Bis zum nächsten Fingerschnippen wäre ich wahrscheinlich für jede Suggestion bereit gewesen. Aber das kommt zum Glück nicht. Wahrscheinlich war das auch der intendierte Effekt, denn hier herrscht drückende Atmosphäre, rigoros durchgesetzt durch eine mächtige mehrstimmige Gitarren-Soundwand. Zusammen mit der umfassenden Dunkelheit, bei der man sich ernsthaft fragen muss wie überhaupt noch jemand auf der Bühne irgendwas sehen kann (stellt euch mal nicht so an und lernt was von dieser Band hier SERPENT THRONE) gerät jeder ins leichte taumeln. Abgesehen davon ist die ganze Geschichte allerdings recht unspektakulär. Wenn man mal wieder die Augen aufmacht hat sich nicht viel geändert. Die Musik ist allerdings gut, wenn auch recht unspektakulär. Melodisch, langsam, nett, guter alter Funeral Doom eben. Ein Verpassen wäre kein Grund sich zu ärgern, aber kann man gern mal mitnehmen. 

[Sunny] 

Die letzte Band des Samstags war dann BONGZILLA, die auch noch etwas verspätet auf die Bühne kamen. Da der Großteil des Publikums mittlerweile aber sowieso ziemlich betrunken und/oder stoned war, tat das der Stimmung keinen großen Abbruch und als es dann losging wurde man auch durch eine tolle Show entschädigt.

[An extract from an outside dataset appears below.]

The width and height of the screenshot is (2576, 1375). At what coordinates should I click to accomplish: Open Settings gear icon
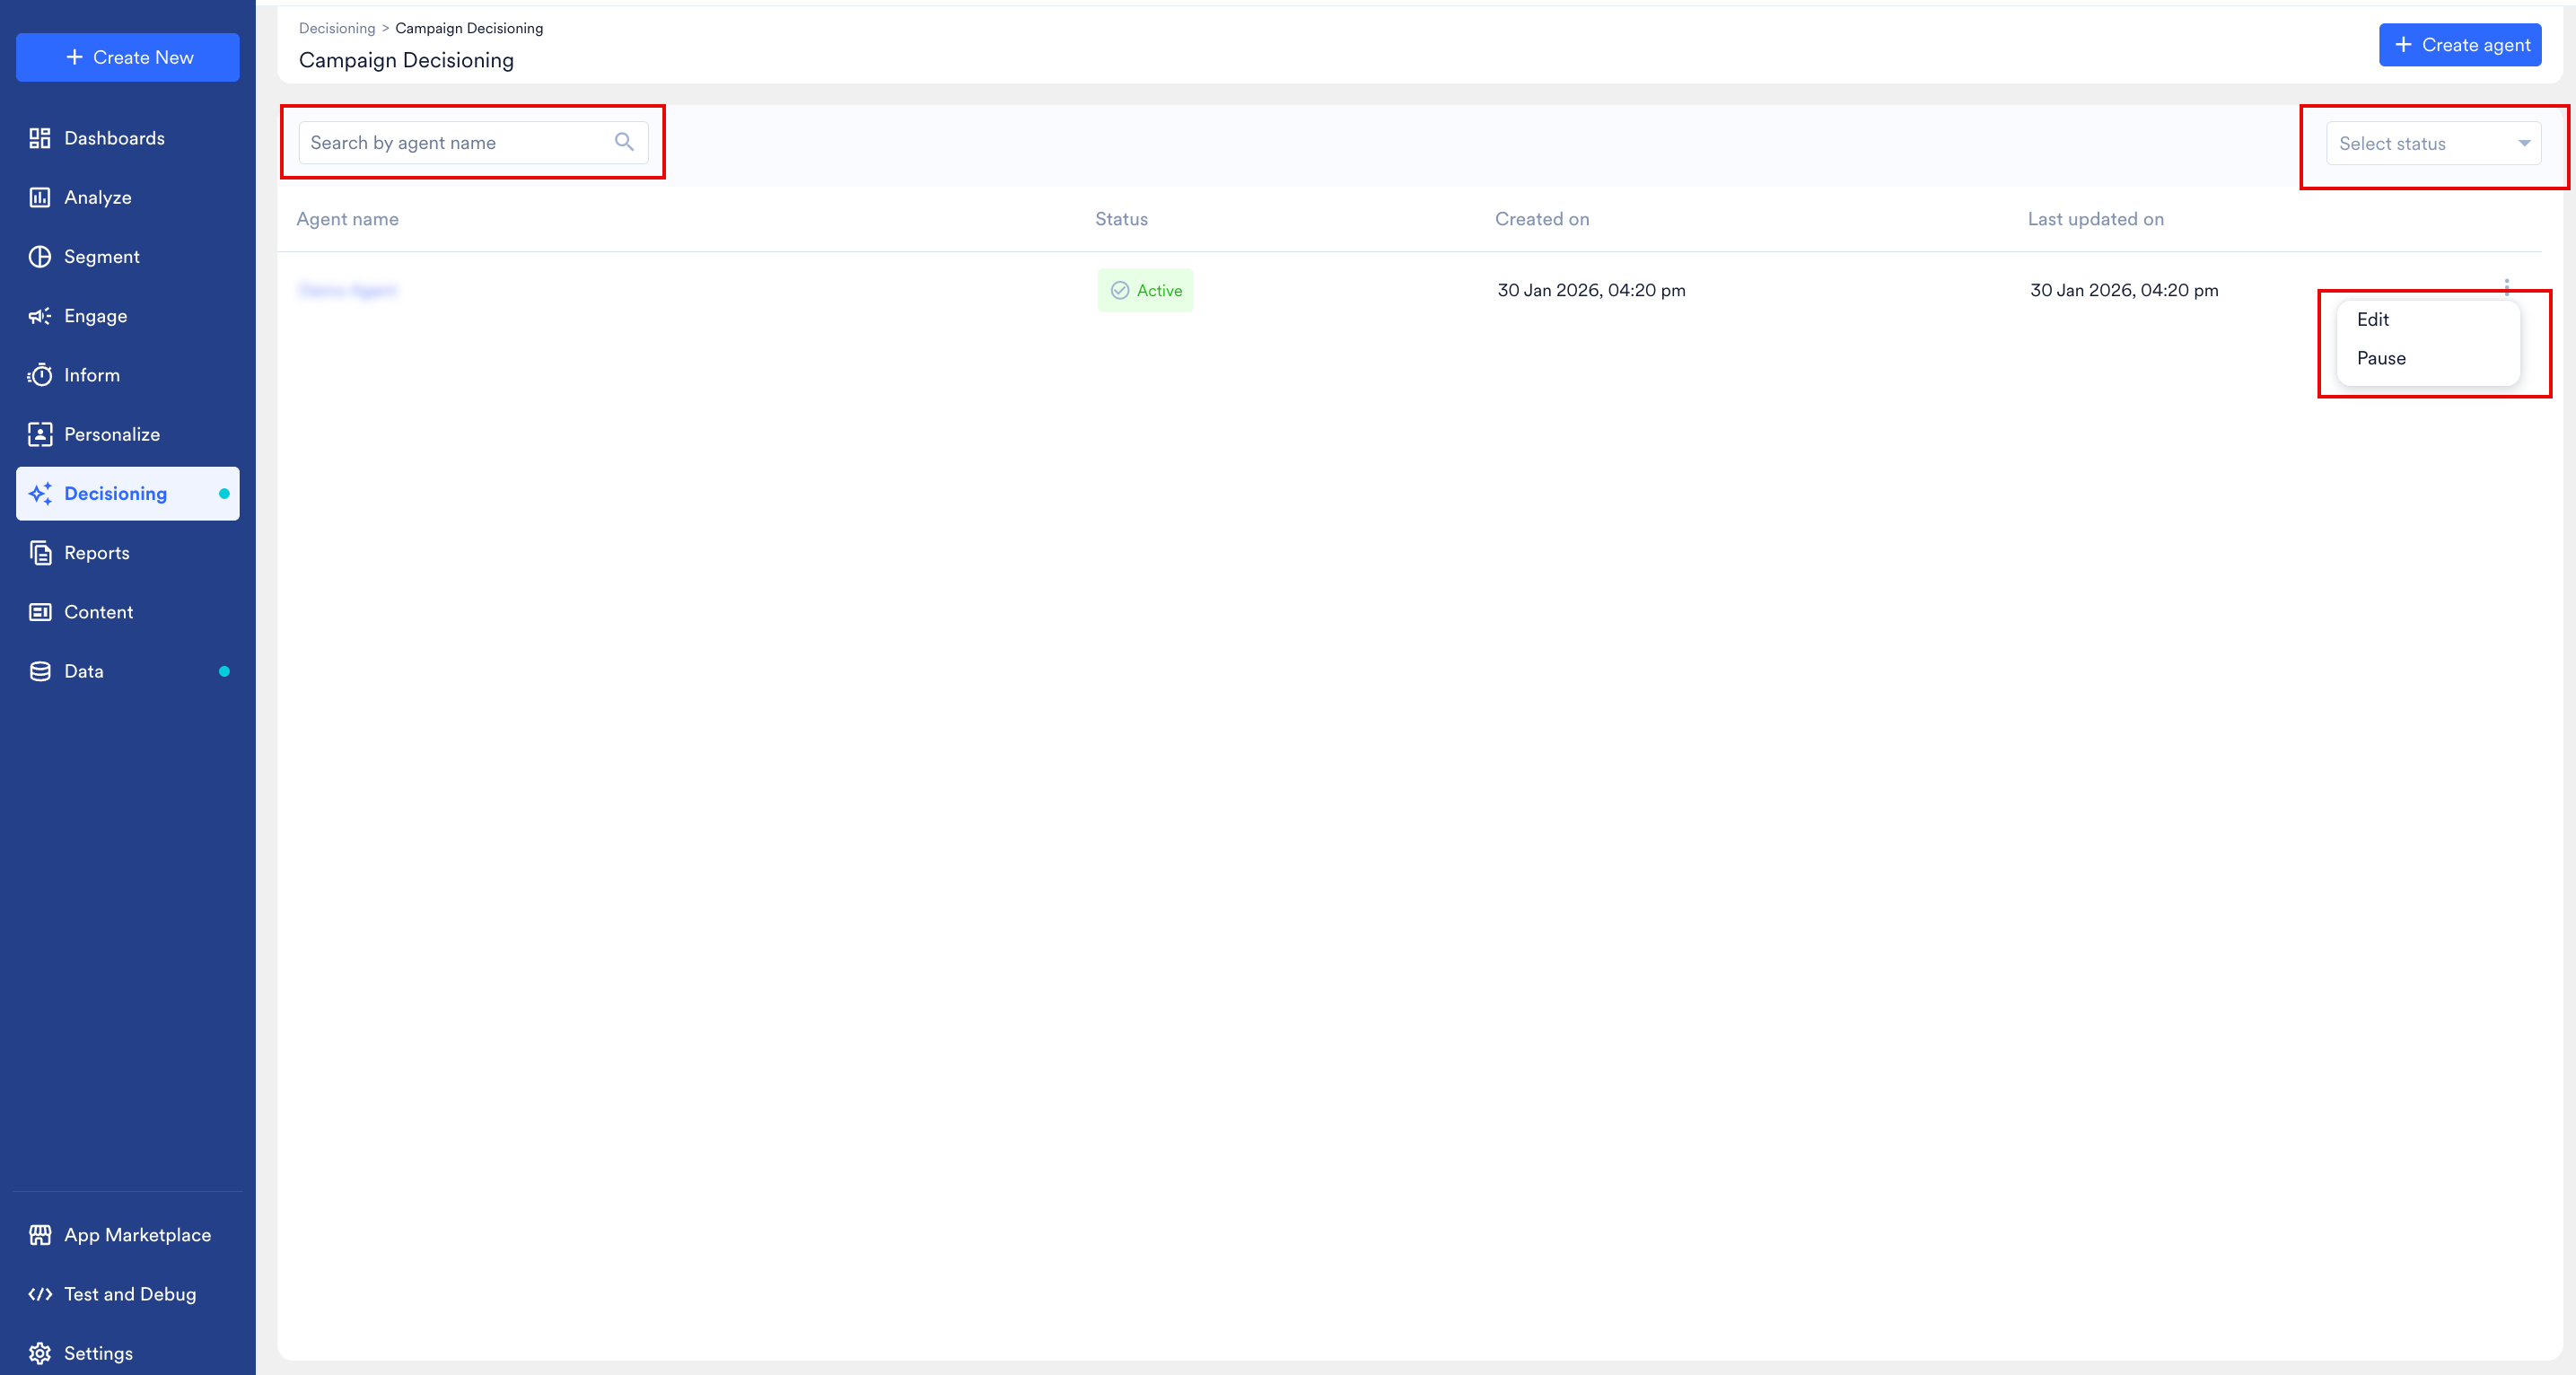40,1353
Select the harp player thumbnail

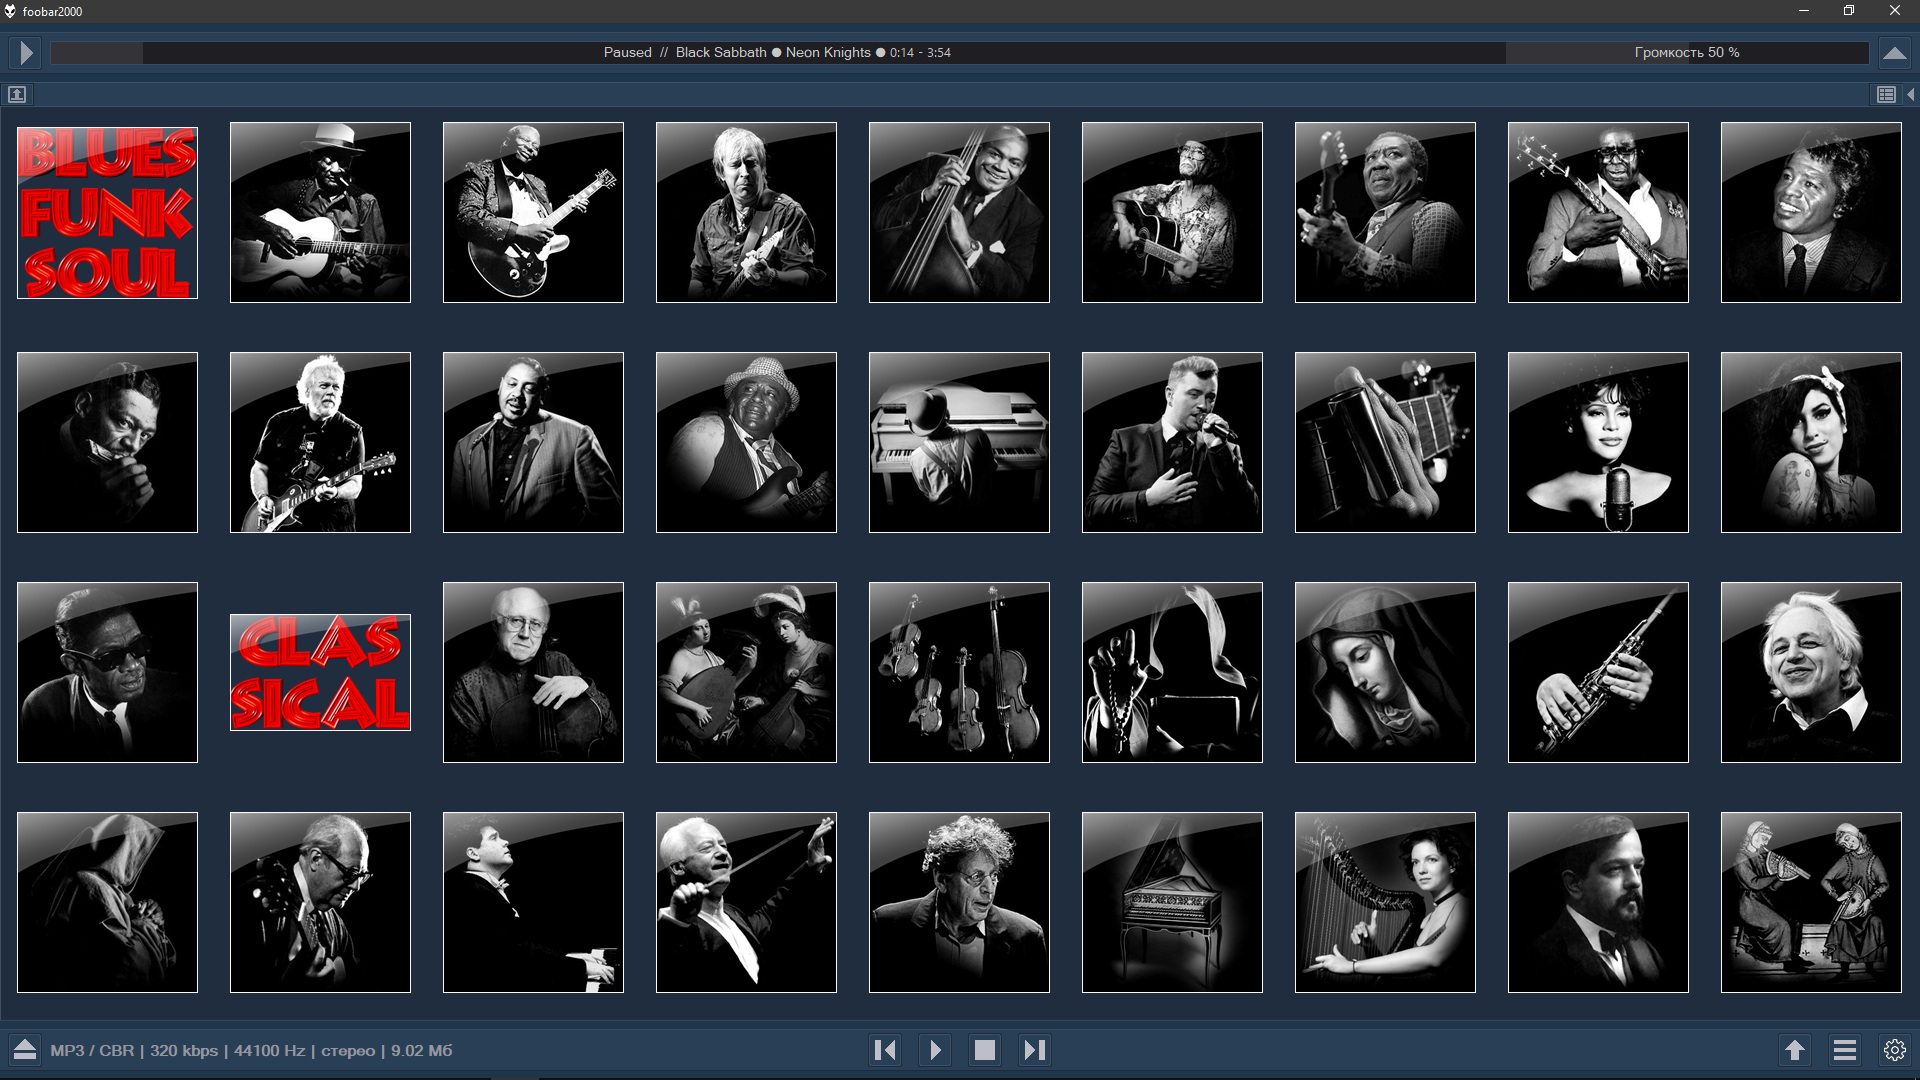click(1385, 902)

Neben DOPETHRONE war BONGZILLA, die einzige Band, die auf der Bühne geraucht hat soweit ich weiß, Frontmann Mike sogar ganz stilvoll mit Pfeife. Die Songs waren durchwegs extrem heavy und vor allem der Schlagzeuger nahm eine dominante Rolle im Soundgefüge ein und bestimmte wo es langging, während die Gitarren ihre Stoner-Riffs in die Menge feuerten. Sehr starker Abschluss des Samstags. Den Abschluss des Samstags bildete dann das berühmt-berüchtigte Metal Karaoke, bei dem einer der beiden an diesem Bericht beteiligten es sich dann auch nicht nehmen lassen konnte, 'Don't Fear The Reaper' von BLUE ÖYSTER CULT zu performen. Allgemein war die Stimmung sehr gut, 

bis drei Südamerikaner mit ihrer Interpretation von 'Turbo Lover' den AMP zum abrauchen brachten, was der Party ein leider vorschnelles Ende bescherte, da wir nach zehn Minuten Warterei uns doch nach dem langen Tag auf den Heimweg machten.